Marcin Borkowski: 2011-08-05 Semi-automatic selection of pages in a pdf (en)

As I mentioned in my previous post, I’d like to show a simple trick which helped me with the following problem.

I had a bunch of pdf files, containing issues of a journal. I wanted to extract individual papers as pdfs. Following this great post, I decided to use the pdfpages package. What’s more, I wanted the pages to be properly numbered in the pdf, so that physical first page in the resulting pdf could be numbered, say, 217 (this can be accomplished by using the hyperref package (thanks to Martin Scharrer for answering my question about this on TeX.SX!).

This is all trivial—but time-consuming and very error-prone. So I came up with the following trick: I devised a short tex file, which processed by LaTeX resulted in a pdf consisting of given pages from a given file—where “given” means “given by the filename”. So I only had to copy this file several times with suitable names, and that did the job.

For example, assume that I want to extract pages 217-240 from the file wm-45-2. This file starts with two pages with table of contents, and then page 171 (since it is not the first journal issue in some particular year). So I created a file wm-45-2--217-240.tex with the following contents:

\documentclass[a4paper]{article}

\def\skippages{2}         % The first two pages are the table of
                          % contents and do not count in the numbering.
\def\firstpagenumber{171} % The first numbered page has number 171.

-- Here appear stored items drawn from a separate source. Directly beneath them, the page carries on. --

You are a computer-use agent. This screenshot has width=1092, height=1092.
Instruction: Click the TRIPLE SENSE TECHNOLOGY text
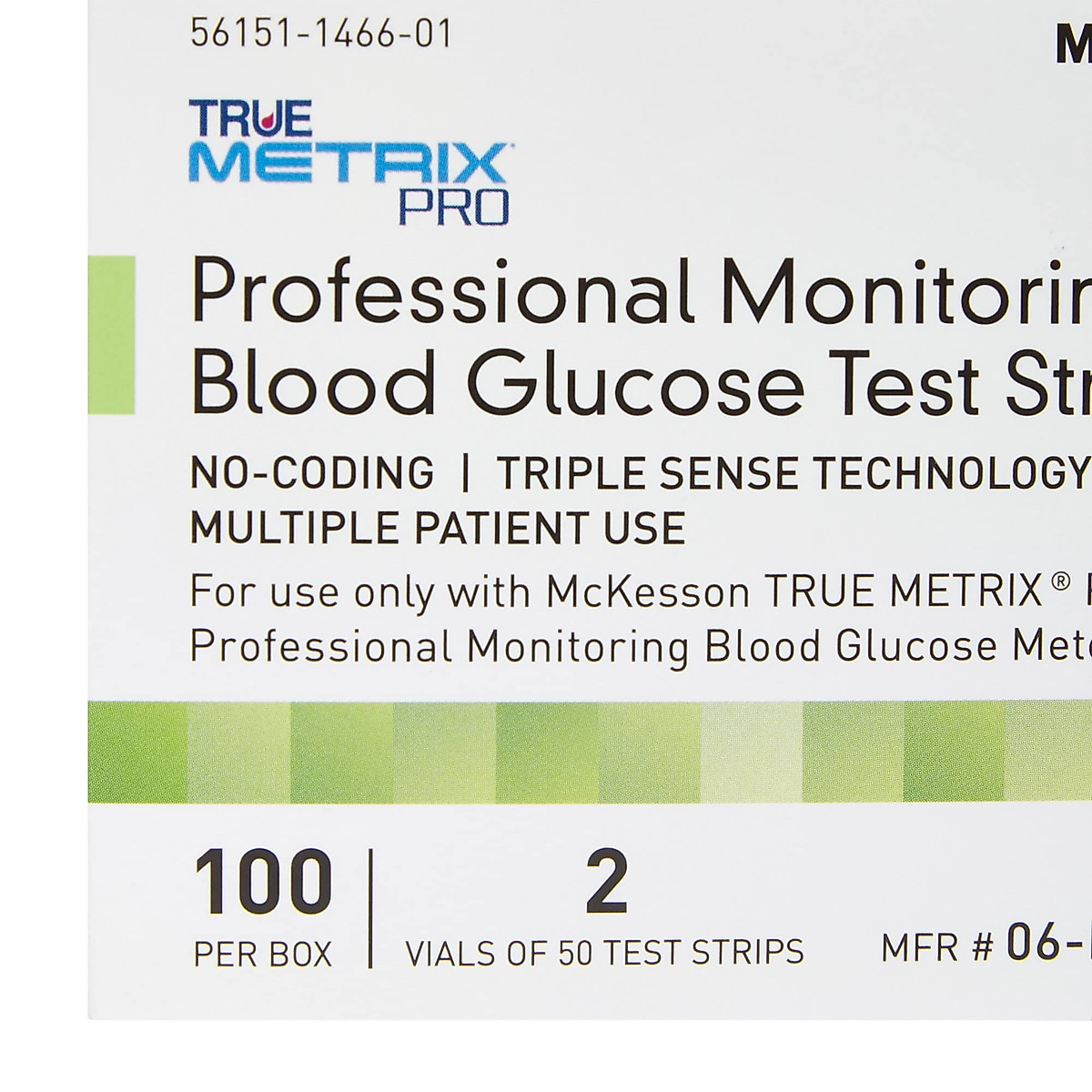[792, 473]
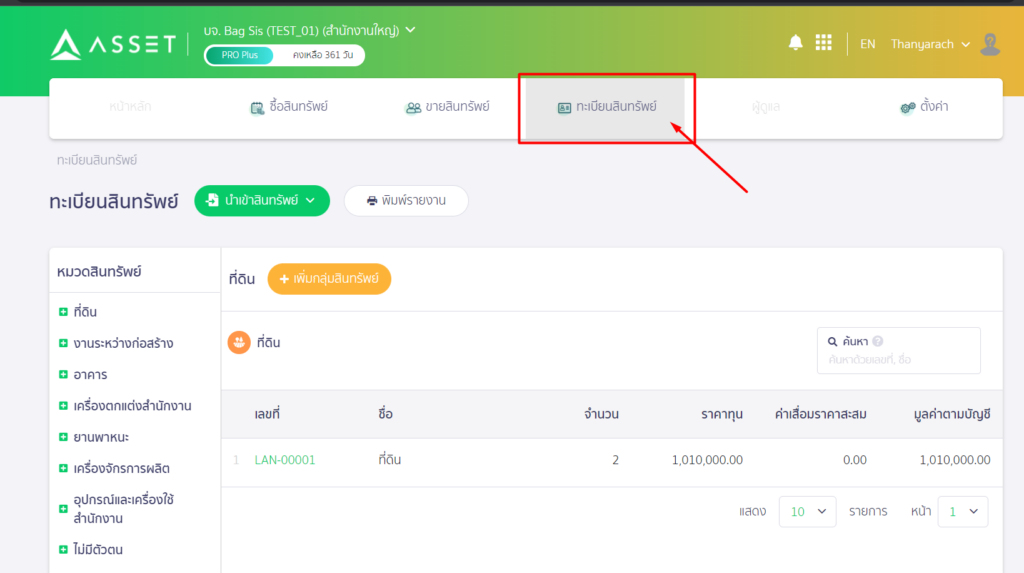The image size is (1024, 573).
Task: Switch to the ซื้อสินทรัพย์ tab
Action: pos(289,107)
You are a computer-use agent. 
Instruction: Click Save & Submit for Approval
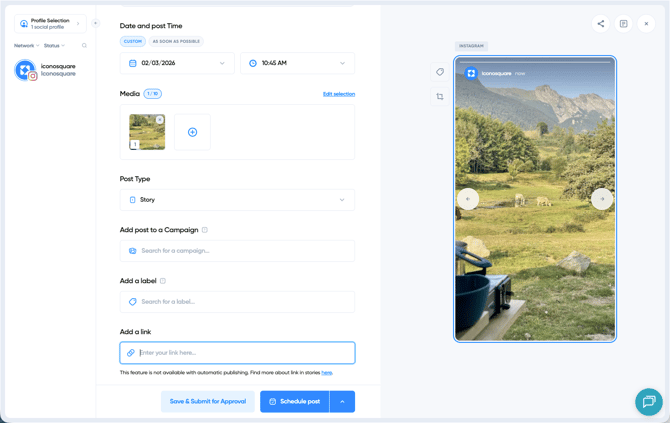tap(207, 401)
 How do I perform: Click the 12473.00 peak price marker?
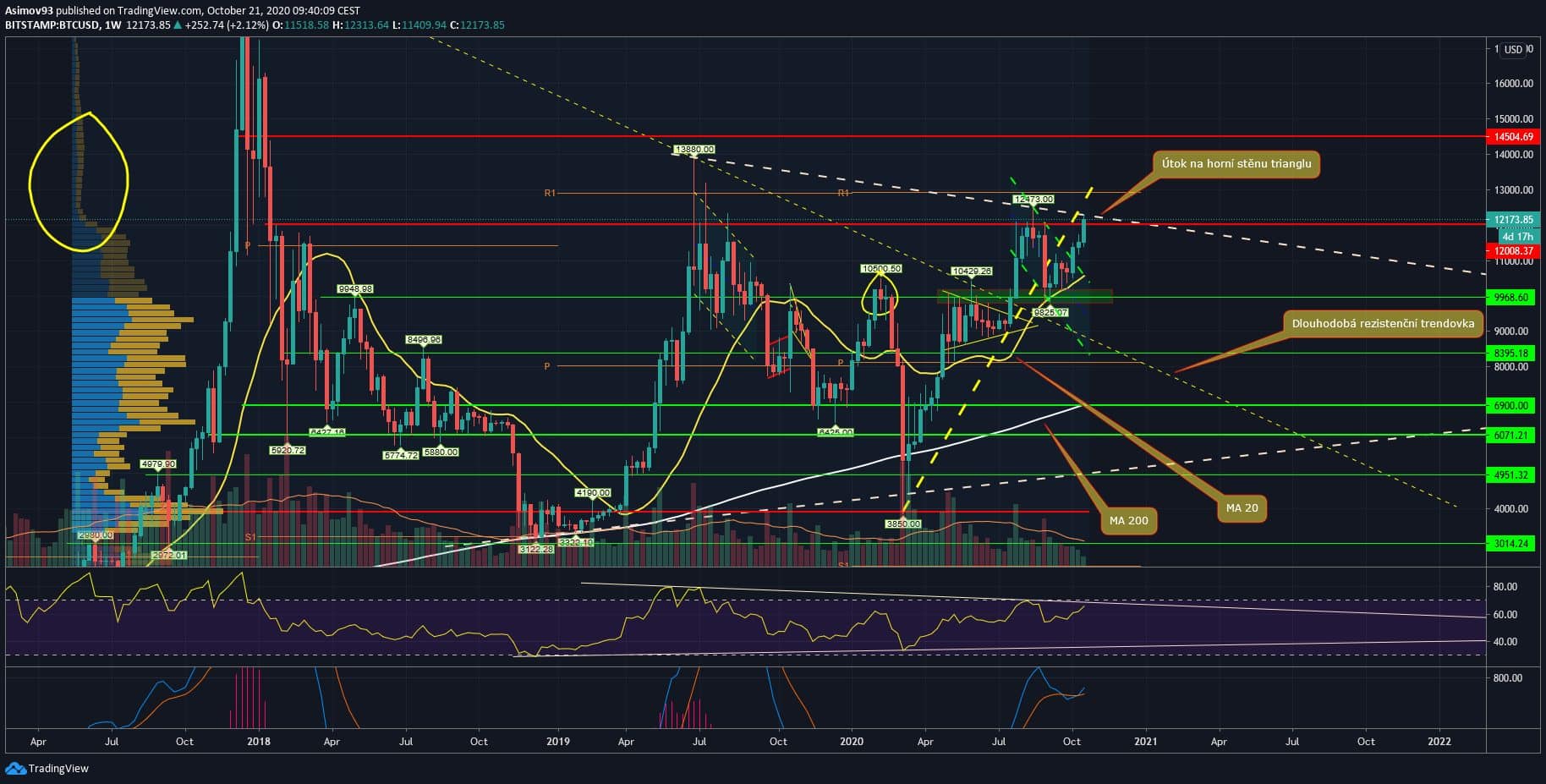click(x=1033, y=200)
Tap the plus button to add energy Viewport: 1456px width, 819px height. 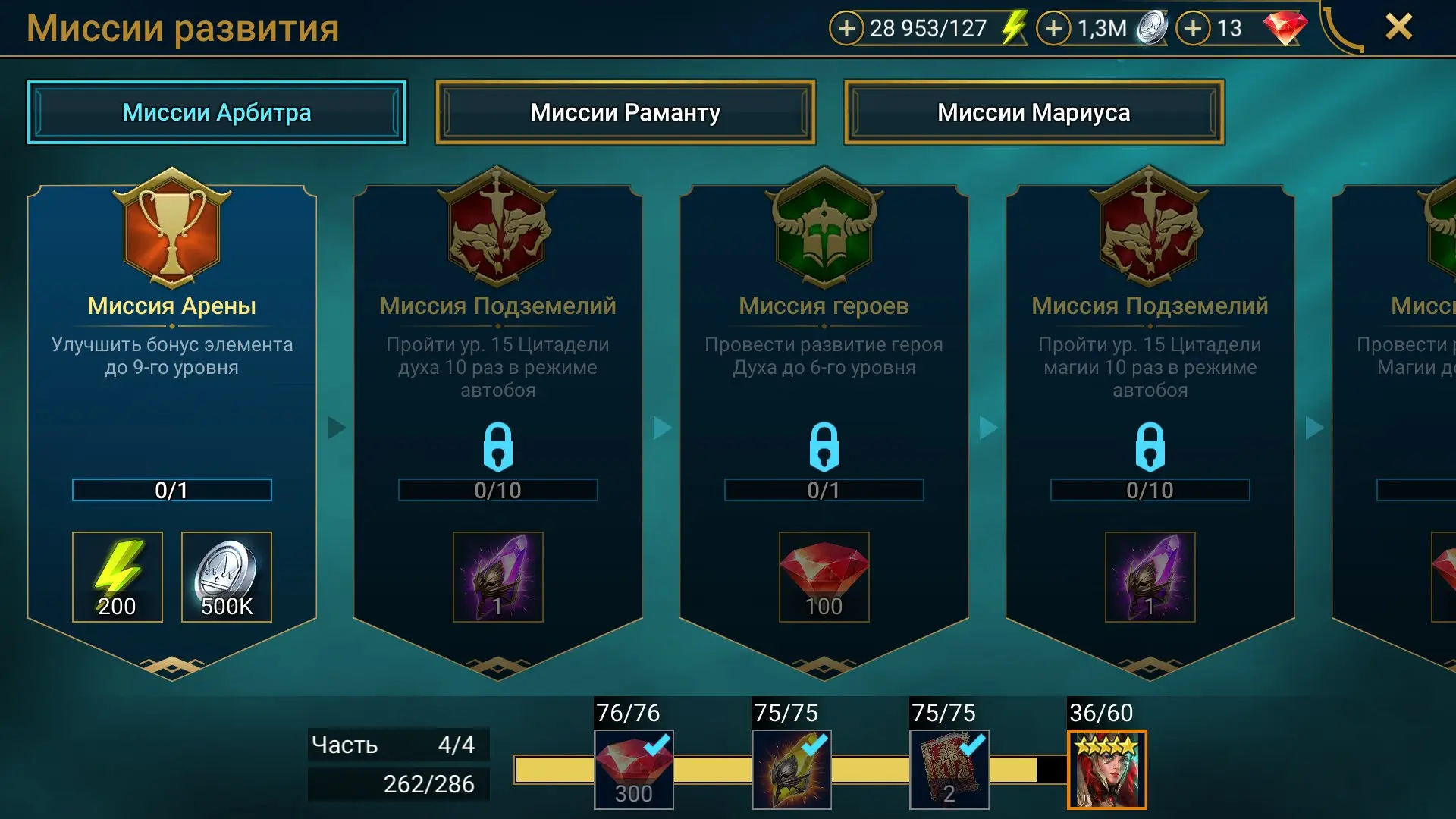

\usepackage{pdfpages} % We need to extract pages from the given pdf...
\usepackage{hyperref} % ...and we need to give them proper numbers in
                      % the resulting pdf.

\def\extractpages #1--#2-#3-{% This macro extracts the file name (#1),
  \def\filename{#1}%         % start page (#2) and end page (#3) from
  \def\startpage{#2}%        % \jobname, i.e. the name of the current
  \def\endpage{#3}%          % file.
}

\expandafter\extractpages \jobname- % The actual extraction is done
                                    % here.

\newcounter{startextractpage} % We will store the physical page
\newcounter{endextractpage}   % numbers to extract in these counters.
\setcounter{startextractpage}{% Actual calculation starts here...
  \numexpr\startpage+\skippages+1-\firstpagenumber\relax
}
\setcounter{endextractpage}{%
  \numexpr\endpage+\skippages+1-\firstpagenumber\relax
}                             % ...and ends here.
\edef\range{%     Here we store the pagerange in the format
            %     "start-end"...
  \arabic{startextractpage}-\arabic{endextractpage}%
}
\edef\doinclude{% ...and here we store the command to do the
                % extraction.  We have to take care of the expansion
                % timing---hence \edef and \noexpand.
  \noexpand\includepdf[pages=\range]{\filename.pdf}%
}

\begin{document}
\setcounter{page}{\startpage} % This (together with hyperref) sets the
                              % page numbers in the pdf file correctly.
\doinclude % And this physically includes the requested page range.
\end{document}

And that’s all.

Maybe not the easiest way of doing what I wanted—but much better than doing it manually, and I think that the trick with parsing \jobname might be worth sharing.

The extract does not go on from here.